Politically, we have people on the left, people on the right, people in the middle and people who just plain don’t want to be involved. People throw slander at one another simply because of the political candidate they voted for.

Oftentimes, people are misled to see political issues as binary, as absolute, their own side as good, and the other side as bad.

We forget that everything is multifaceted. And so is every person. Everybody has a story that we don’t know.

It can seem impossible at times to see eye to eye with those we don’t politically align with. But we can only begin to understand where others are coming from, how they formulate their ideas, how they see the world, by putting ourselves in their shoes.

When we begin to empathize rather than generalize, we start to realize that our true values may not be so divided as it may seem.

For instance, take the American middle class.

Wealth in America is becoming more and more stratified, leaving the middle class dwindling and struggling.

This affects thousands of families in the U.S., democrat and republican alike.

Where we disagree is how we believe the government should respond to this issue.
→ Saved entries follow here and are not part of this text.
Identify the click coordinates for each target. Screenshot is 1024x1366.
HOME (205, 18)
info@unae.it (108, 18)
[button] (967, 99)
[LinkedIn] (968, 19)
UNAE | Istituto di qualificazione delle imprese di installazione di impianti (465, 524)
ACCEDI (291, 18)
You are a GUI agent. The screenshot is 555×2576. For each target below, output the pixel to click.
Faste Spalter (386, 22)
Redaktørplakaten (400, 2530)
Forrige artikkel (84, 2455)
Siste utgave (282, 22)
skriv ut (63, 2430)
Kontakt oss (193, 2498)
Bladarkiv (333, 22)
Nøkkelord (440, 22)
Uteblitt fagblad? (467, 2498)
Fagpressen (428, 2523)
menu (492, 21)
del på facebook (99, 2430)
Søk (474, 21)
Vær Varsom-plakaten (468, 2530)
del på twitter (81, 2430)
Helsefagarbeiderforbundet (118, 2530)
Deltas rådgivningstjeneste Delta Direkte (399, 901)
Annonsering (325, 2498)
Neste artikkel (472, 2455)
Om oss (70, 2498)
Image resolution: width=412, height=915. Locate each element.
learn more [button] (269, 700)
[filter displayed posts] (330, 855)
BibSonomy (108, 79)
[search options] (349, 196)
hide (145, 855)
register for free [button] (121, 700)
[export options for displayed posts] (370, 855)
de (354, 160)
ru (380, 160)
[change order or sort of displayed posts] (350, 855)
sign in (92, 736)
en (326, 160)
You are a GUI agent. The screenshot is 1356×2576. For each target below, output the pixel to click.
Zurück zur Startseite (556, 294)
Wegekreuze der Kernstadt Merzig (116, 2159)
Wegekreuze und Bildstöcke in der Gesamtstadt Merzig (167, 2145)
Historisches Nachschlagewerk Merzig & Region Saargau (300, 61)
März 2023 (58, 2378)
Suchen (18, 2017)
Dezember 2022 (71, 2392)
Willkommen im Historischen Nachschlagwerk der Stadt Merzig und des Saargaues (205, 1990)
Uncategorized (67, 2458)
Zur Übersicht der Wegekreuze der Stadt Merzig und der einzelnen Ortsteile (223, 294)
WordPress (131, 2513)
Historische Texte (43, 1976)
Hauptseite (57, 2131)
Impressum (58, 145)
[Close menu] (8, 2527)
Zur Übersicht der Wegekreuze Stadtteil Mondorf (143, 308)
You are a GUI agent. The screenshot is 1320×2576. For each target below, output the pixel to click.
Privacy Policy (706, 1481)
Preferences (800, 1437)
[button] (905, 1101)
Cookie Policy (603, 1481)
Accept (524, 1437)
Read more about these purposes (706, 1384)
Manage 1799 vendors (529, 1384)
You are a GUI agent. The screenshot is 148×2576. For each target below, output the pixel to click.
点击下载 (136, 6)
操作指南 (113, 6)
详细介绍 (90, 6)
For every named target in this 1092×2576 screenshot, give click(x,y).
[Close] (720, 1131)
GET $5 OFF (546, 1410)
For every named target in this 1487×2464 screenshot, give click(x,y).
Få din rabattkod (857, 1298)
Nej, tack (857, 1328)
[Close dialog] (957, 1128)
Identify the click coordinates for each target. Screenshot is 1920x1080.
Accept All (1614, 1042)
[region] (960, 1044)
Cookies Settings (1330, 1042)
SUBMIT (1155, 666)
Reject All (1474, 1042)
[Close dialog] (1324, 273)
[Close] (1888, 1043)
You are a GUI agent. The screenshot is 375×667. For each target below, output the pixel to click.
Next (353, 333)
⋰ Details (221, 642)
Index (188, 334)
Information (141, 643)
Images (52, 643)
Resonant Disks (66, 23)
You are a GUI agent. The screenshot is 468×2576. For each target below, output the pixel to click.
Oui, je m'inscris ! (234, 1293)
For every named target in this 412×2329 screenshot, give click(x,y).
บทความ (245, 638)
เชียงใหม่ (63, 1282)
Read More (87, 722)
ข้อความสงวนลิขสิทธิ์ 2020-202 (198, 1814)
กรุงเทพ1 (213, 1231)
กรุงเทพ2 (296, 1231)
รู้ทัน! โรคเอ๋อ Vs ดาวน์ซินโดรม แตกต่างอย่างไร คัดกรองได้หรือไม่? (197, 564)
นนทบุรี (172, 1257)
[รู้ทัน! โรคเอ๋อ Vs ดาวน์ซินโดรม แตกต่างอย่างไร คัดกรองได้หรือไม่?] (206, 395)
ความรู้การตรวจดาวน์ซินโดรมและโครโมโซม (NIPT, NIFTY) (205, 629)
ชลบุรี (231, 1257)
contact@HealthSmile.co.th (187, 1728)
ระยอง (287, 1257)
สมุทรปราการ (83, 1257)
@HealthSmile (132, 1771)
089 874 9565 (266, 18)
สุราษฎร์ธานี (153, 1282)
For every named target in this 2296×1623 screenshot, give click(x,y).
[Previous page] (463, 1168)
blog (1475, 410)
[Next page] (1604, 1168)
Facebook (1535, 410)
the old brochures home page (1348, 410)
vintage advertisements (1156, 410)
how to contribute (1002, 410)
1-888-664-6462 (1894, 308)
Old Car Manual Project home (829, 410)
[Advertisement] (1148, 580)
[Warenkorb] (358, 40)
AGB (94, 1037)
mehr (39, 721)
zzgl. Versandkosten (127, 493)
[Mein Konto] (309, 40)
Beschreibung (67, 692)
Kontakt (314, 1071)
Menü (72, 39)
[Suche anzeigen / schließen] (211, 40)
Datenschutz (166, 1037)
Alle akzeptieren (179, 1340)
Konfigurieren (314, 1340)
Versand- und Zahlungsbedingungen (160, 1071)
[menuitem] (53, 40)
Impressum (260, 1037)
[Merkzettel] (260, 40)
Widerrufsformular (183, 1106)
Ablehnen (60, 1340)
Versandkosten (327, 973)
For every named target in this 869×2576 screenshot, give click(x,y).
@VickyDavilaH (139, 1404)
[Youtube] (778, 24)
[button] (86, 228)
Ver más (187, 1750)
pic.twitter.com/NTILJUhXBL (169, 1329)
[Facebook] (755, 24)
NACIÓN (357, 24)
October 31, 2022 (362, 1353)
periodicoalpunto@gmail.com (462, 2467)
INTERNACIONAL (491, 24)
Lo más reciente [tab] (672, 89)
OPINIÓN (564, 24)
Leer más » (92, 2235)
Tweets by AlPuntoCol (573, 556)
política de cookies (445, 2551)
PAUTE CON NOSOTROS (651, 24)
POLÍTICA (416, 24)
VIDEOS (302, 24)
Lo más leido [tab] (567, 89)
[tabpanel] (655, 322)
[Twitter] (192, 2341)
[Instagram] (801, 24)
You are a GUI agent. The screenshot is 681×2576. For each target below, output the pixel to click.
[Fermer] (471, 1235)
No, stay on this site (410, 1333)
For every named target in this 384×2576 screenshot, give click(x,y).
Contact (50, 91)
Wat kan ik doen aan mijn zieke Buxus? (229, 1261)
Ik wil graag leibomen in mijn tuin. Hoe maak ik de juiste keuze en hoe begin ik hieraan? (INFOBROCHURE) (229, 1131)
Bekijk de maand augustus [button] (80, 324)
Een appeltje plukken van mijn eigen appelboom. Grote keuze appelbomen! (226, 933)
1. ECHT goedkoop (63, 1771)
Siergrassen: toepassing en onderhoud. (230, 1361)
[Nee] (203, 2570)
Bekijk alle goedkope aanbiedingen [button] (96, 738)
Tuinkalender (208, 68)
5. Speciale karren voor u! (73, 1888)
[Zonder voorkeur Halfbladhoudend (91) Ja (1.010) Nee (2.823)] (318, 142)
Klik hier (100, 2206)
While some Americans believe that taxes should be raised for the top one percent of the wealthiest citizens, others believe we should simply be granted more freedoms in order to stave off what is perceived as attempts towards socialism.

But one thing remains true: all Americans are struggling right now in some form or another.

Our struggles are oftentimes more alike than they may at first appear. When we fail to see each other on this common ground, we become even further polarized than we already are.

Our failure to communicate with one another plays a big factor in our inability to empathize. Opacity, or the inability to be transparent, is in the nature of our language.

We all possess different bodies of experience that we carry with us into conversations. These unique experiences lead to differences of which, in turn, lead to unjustified assumptions that our own opinons are true and anything else is false.

These types of assumptions take us down a path towards even more dangerous stereotypes and conspiracy theories.

When individuals are uneducated on the process of critical thinking that must be employed when encountering information on the internet, people can be sucked down a rabbit hole of misinformation.

By empathizing with each other and having meaningful conversations, we can be more effective in understanding others.

Starting conversations with different-minded individuals by talking not about only our disagreements, but about our common and collective struggles, can lead to much more productive conversations.

This race is not about democrat versus republican. It is not about confederate flag flyers versus socialist snowflakes. It is not about the dangerous stereotypes and conspiracy theories that our country has been brainwashed with.

It is about finding some much-needed common ground and compassion for our fellow human beings.

Empathy, then, should be the number one priority and focus for Americans.

When we attempt to understand where others are coming from, to hear their stories and to learn that no two people share the exact same experiences, only then are we able to see from other sides and diminish this divide that we find ourselves trapped in.

Turbulent times like this are scary. Care for one another. Be understanding and compassionate.

Love, not hatred, will always be the right answer.